WHAT YOU HAVE TO DO:
Using only the entries below, copy exactly the lines that begin at the one with "Where should I" and end at the one with "the Booking flows", both included. Drop the pictures.

ENTRIES SHOWN:

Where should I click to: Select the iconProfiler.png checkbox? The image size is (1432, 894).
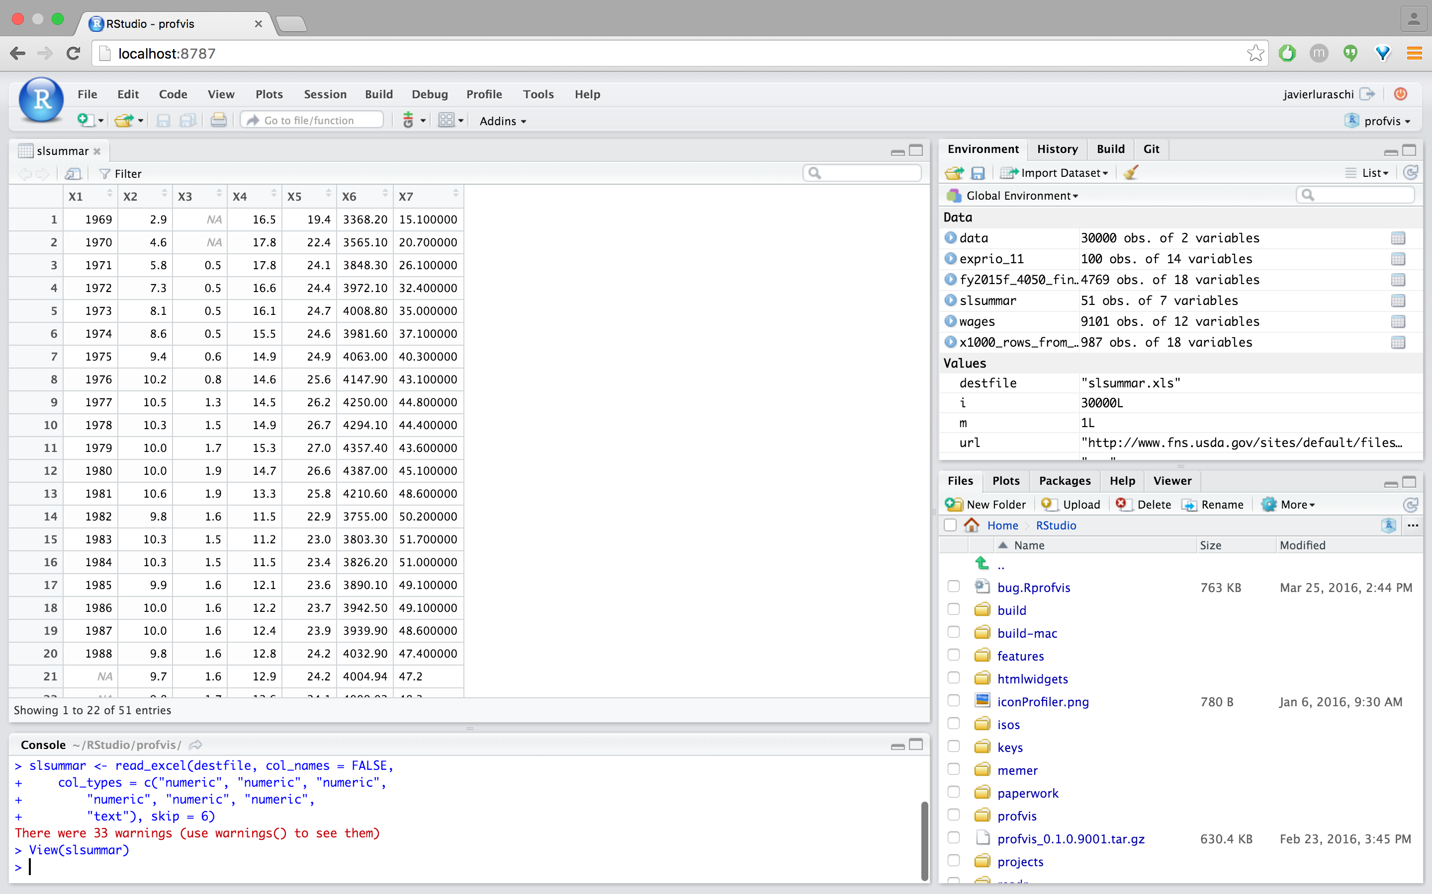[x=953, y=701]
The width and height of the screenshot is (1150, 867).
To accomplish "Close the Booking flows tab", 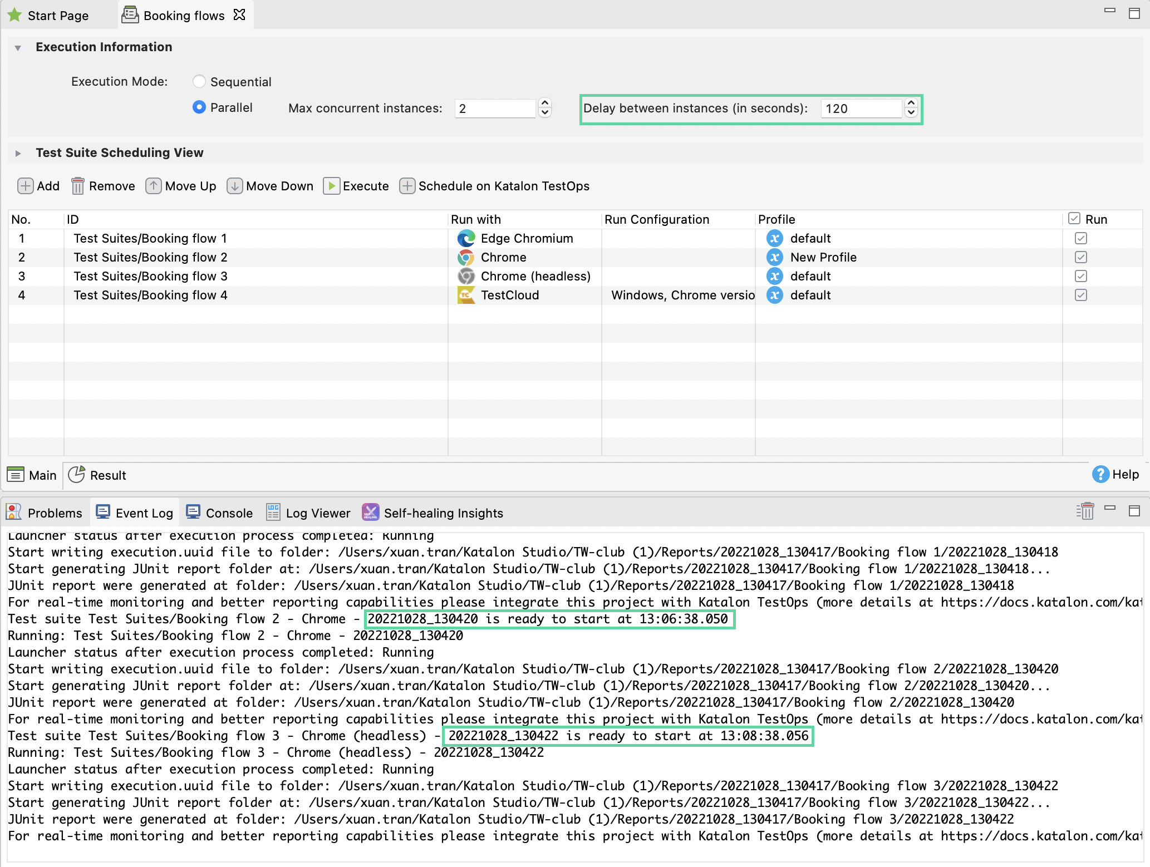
* * *
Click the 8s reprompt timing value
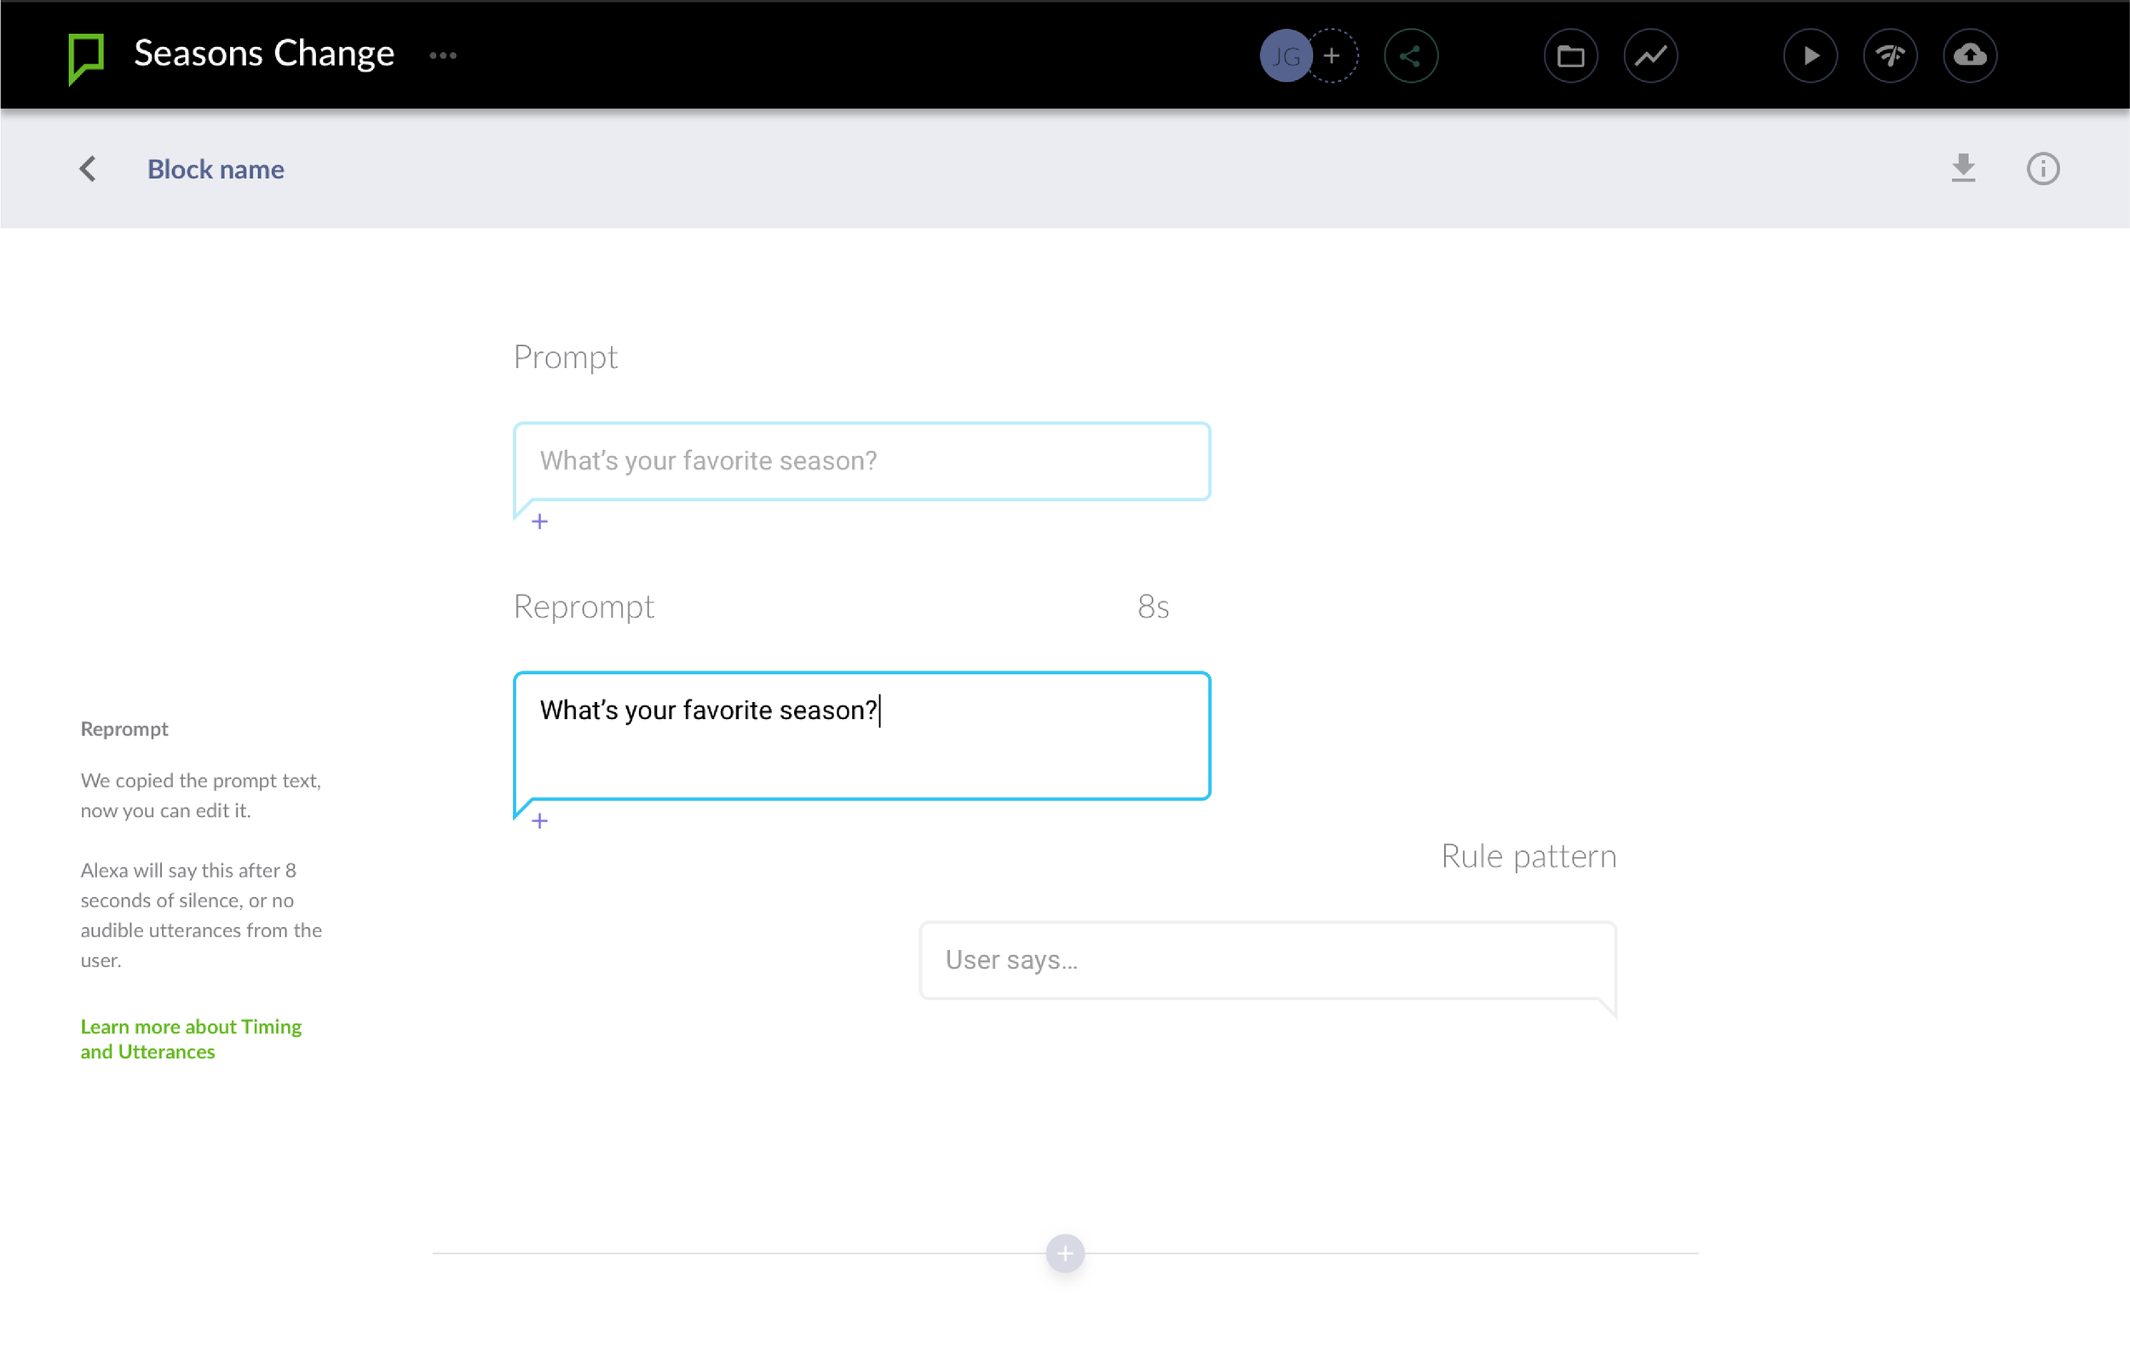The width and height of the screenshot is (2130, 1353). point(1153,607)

ANSWER BOX:
Where should I click to: Select the iconProfiler.png checkbox? The image size is (1432, 894).
[x=953, y=701]
The width and height of the screenshot is (1150, 867).
To accomplish "Close the Booking flows tab", 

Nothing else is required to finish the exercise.